Financial Daily from THE HINDU group of publications
Sunday, Aug 01, 2004
Markets - Technical Analysis
Short-term correction likely
Preferred view: The market action last week was not entirely on expected lines. The anticipated short-term correction turned out to be extremely short-lived. After a weak trend on a couple of days, the index turned bullish on Thursday and Friday. The near-term outlook for the index is positive. A move to the 1660-1670 range appears likely.
This, however, will not negate the earlier view of a drop to at least the 1450-1475 range. The entire upward move from the lows recorded in May does not appear convincing and strong enough to be considered as the start of a new bullish trend. The time taken by each swing to hit pivot high has increased progressively. This indicates that the lack of strength or momentum behind the rally, which is not a sign of bullish trend.
The 14-day RSI is still ruling at the key resistance level of 60-70. During a bearish phase, the indicator and the underlying price movement usually turn direction after hitting this resistance zone. Though the break above the high at 1626 is a significant positive development, it does not quite signal the start of a new upward move.
Comment: After weakness on Tuesday and Wednesday, the sentiment turned positive in the next couple of days. The flow of improved corporate earnings from top companies such as Reliance, Tata Motors, Tata Steel, ONGC and HPCL infused buying interest. This helped the index settle at higher levels at the end of the week.
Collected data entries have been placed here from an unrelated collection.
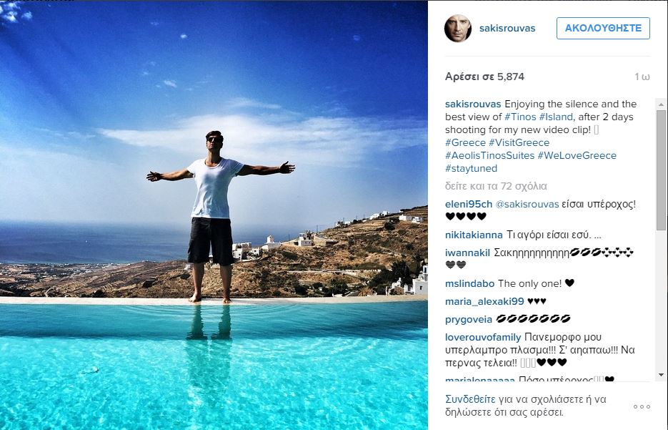Image resolution: width=668 pixels, height=430 pixels.
Task: Open commenter nikitakianna profile
Action: click(474, 235)
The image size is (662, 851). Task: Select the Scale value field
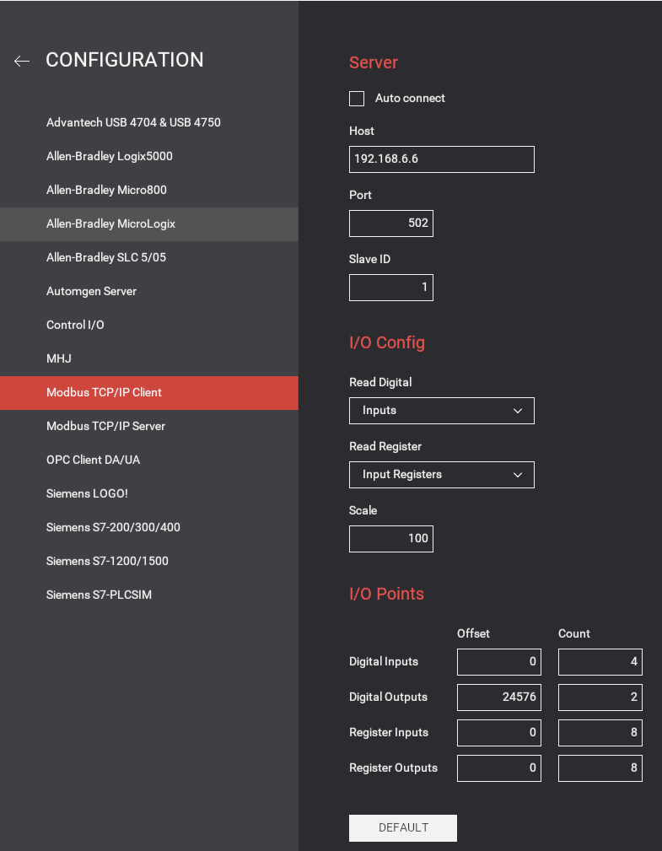[x=391, y=539]
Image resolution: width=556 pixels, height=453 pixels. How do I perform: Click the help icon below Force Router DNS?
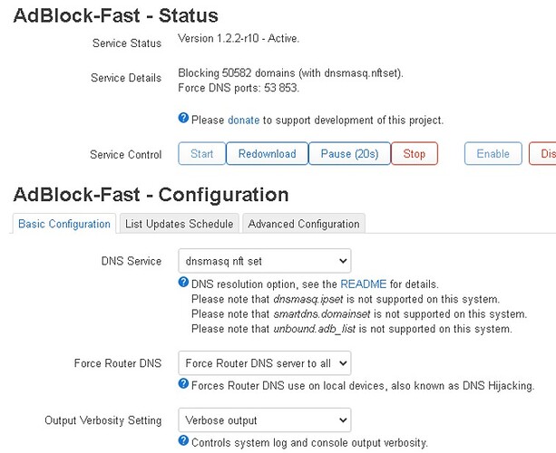(x=184, y=385)
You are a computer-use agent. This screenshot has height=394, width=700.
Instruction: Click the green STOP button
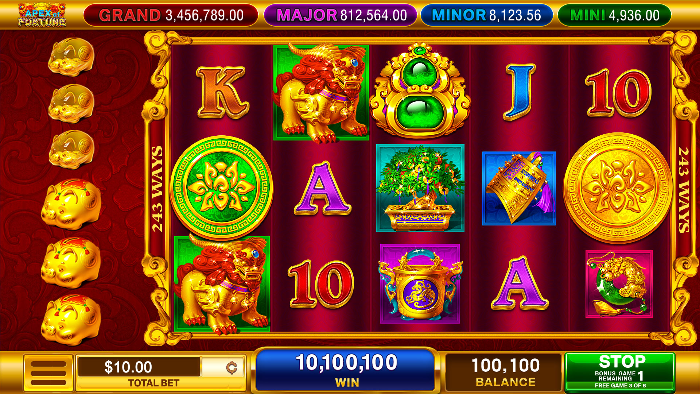click(620, 371)
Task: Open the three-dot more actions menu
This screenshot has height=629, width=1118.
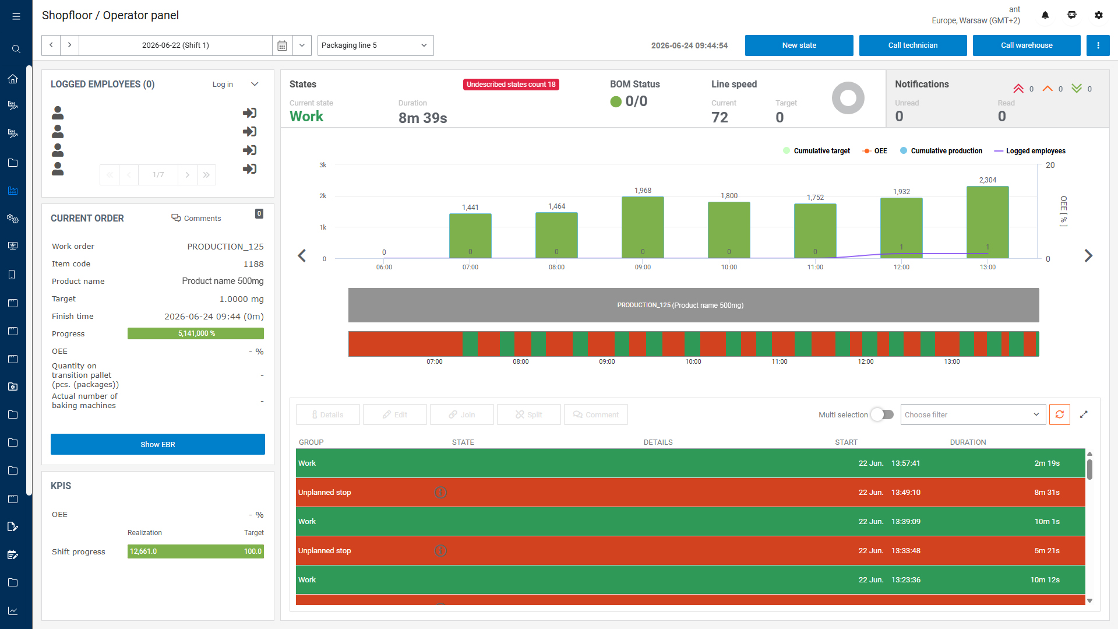Action: [x=1098, y=45]
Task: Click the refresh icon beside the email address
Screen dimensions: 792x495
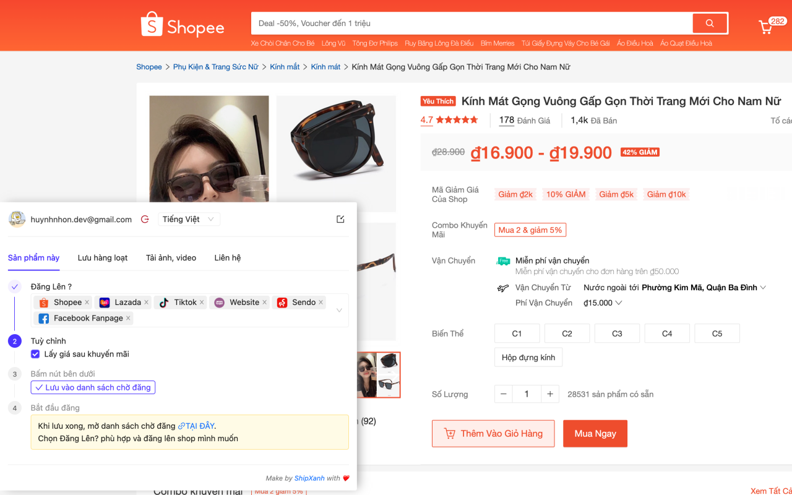Action: pos(145,219)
Alternative view: The firm trend witnessed last week helped the index to break above the upper boundary of the trading range. However, as mentioned earlier, the recent recovery appears more of a corrective rally rather than the start of a new positive trend. As observed in previous weeks, the medium-term trend is bearish and only a move past 1750 would impart positive momentum. This would indicate that the decline that commenced at 2014 in January 2004 has been completed at the recent intermediate low of 1292.
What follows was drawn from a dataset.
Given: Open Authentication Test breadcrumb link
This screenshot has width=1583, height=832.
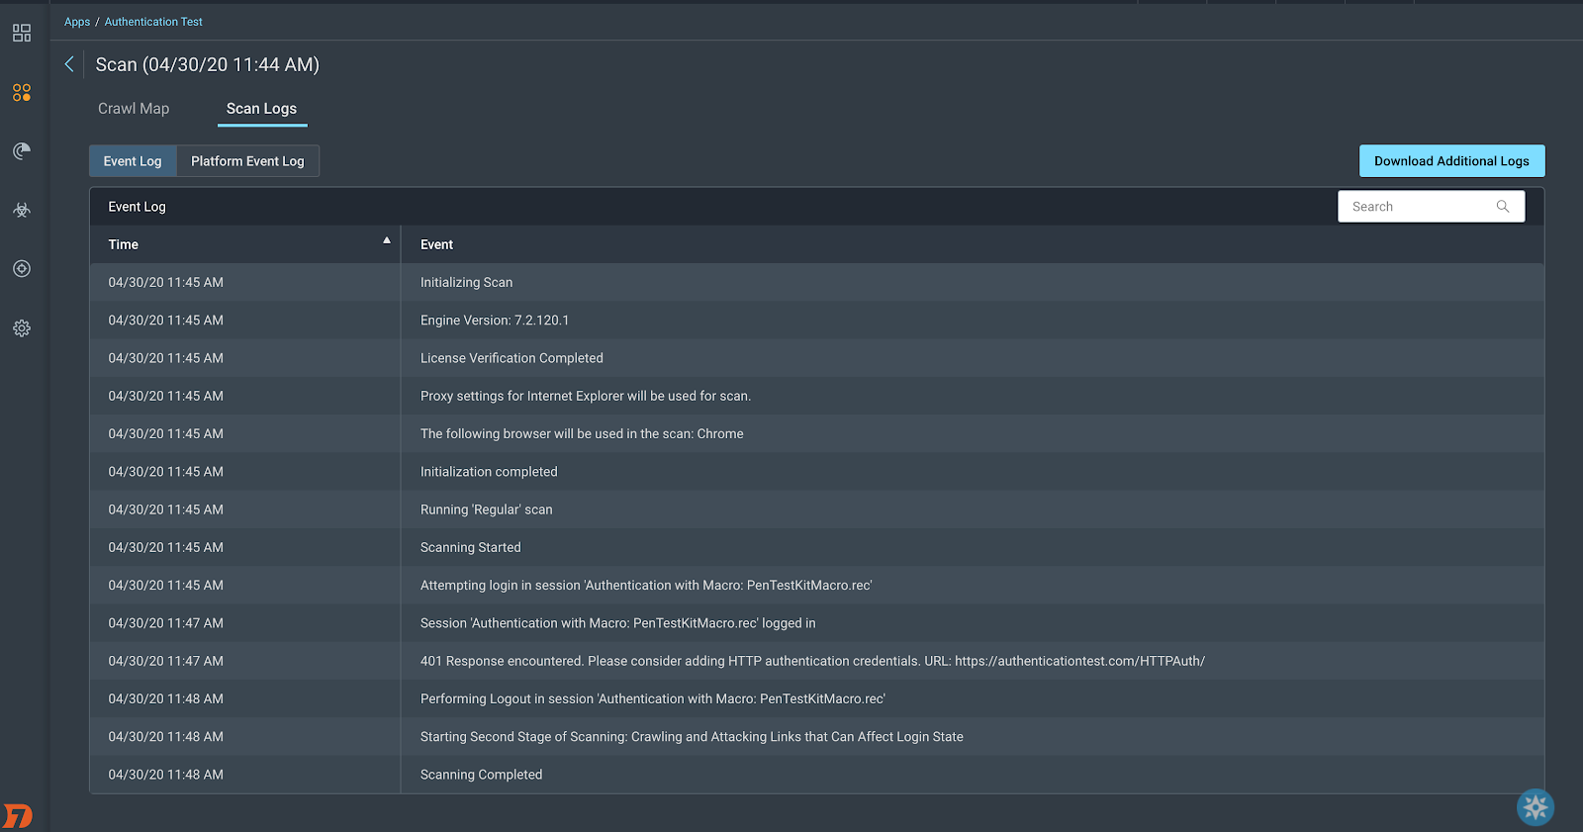Looking at the screenshot, I should pyautogui.click(x=153, y=22).
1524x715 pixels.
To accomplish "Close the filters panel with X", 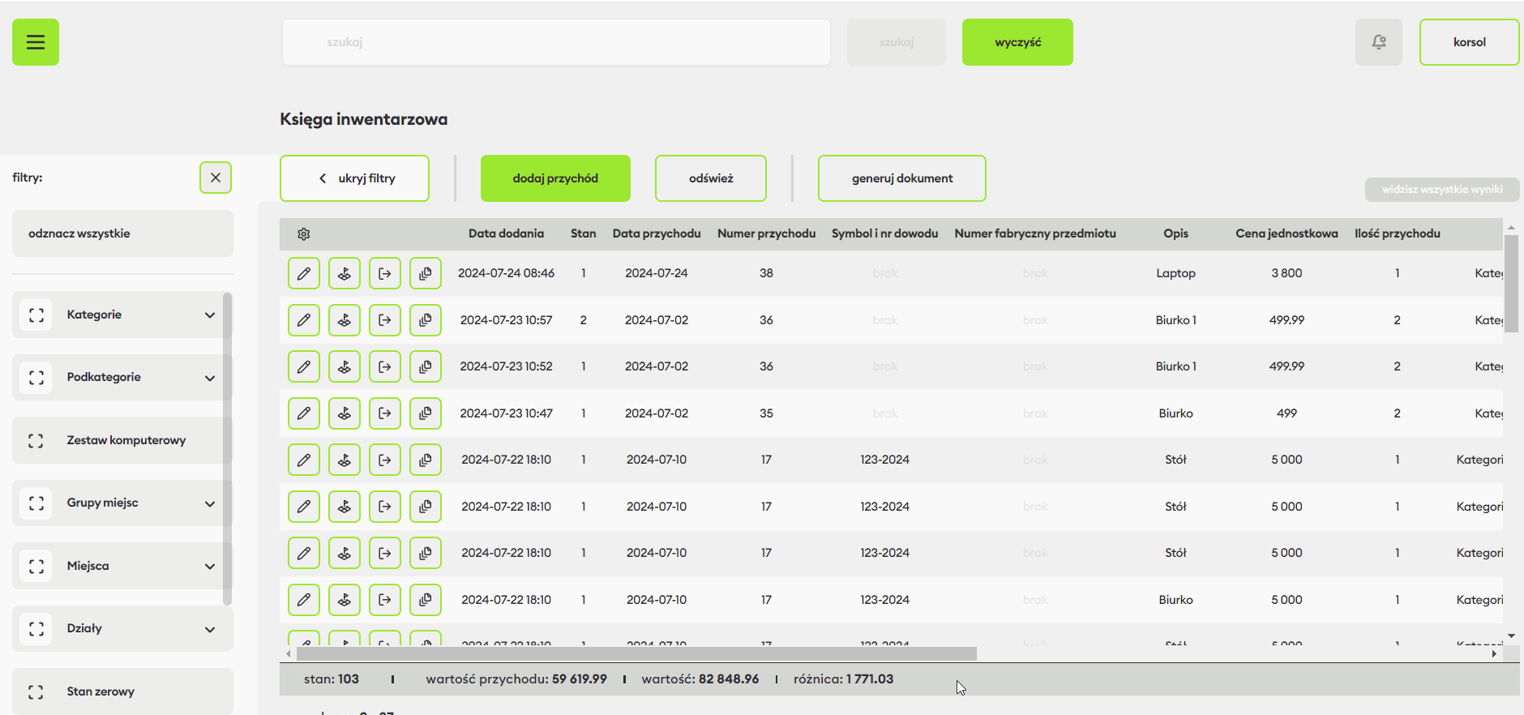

Preferred view: Though the index logged a weekly gain of about 100-odd points, the momentum and the structure of the upward move is not very convincing. The ongoing rally is likely to meet with resistance at the 5260-5300 range. The index is likely to reverse direction after this anticipated short-term upside move.
A close above 5300 could help the index test the next resistance level at the 5400-5450 band. However, the possibility of a rally to 5400-5450 appears relatively remote and a significant correction is likely to materialise before any significant upward trend can take shape.
Comment: The strong growth in earnings reported by the manufacturing companies as well as the ones in the commodities sector imparted buoyancy. Reliance and quite a few PSU refinery stocks settled at higher levels. Steel producers including Tata Steel and SAIL were other noticeable gainers.
Alternative view: While the index is expected to test the 4228-level, a move past 5500 would be an early sign of the reversal of the downtrend. As iterated in earlier weeks, the expected weakness will not, however, negate the long-term positive outlook for the market.
S&P CNX 500 (1351.45)
Preferred view: Similar to the other major indices, CNX 500 too ruled weak for a couple of days and recovered sharply towards the end of the week. The overall pattern and outlook for the index is similar to the Nifty and Sensex. After a short-term rally, a drop to the 1220-1230 range appears likely.
CNX IT (2269.2)
Preferred view: The overall chart pattern is slightly different for the CNX IT index. It has moved past quite a few key resistance levels last week. The index is likely to rise to the 2350-2360 range and turn weak thereafter. Drop below 2200 would mark the start of a short-term downtrend.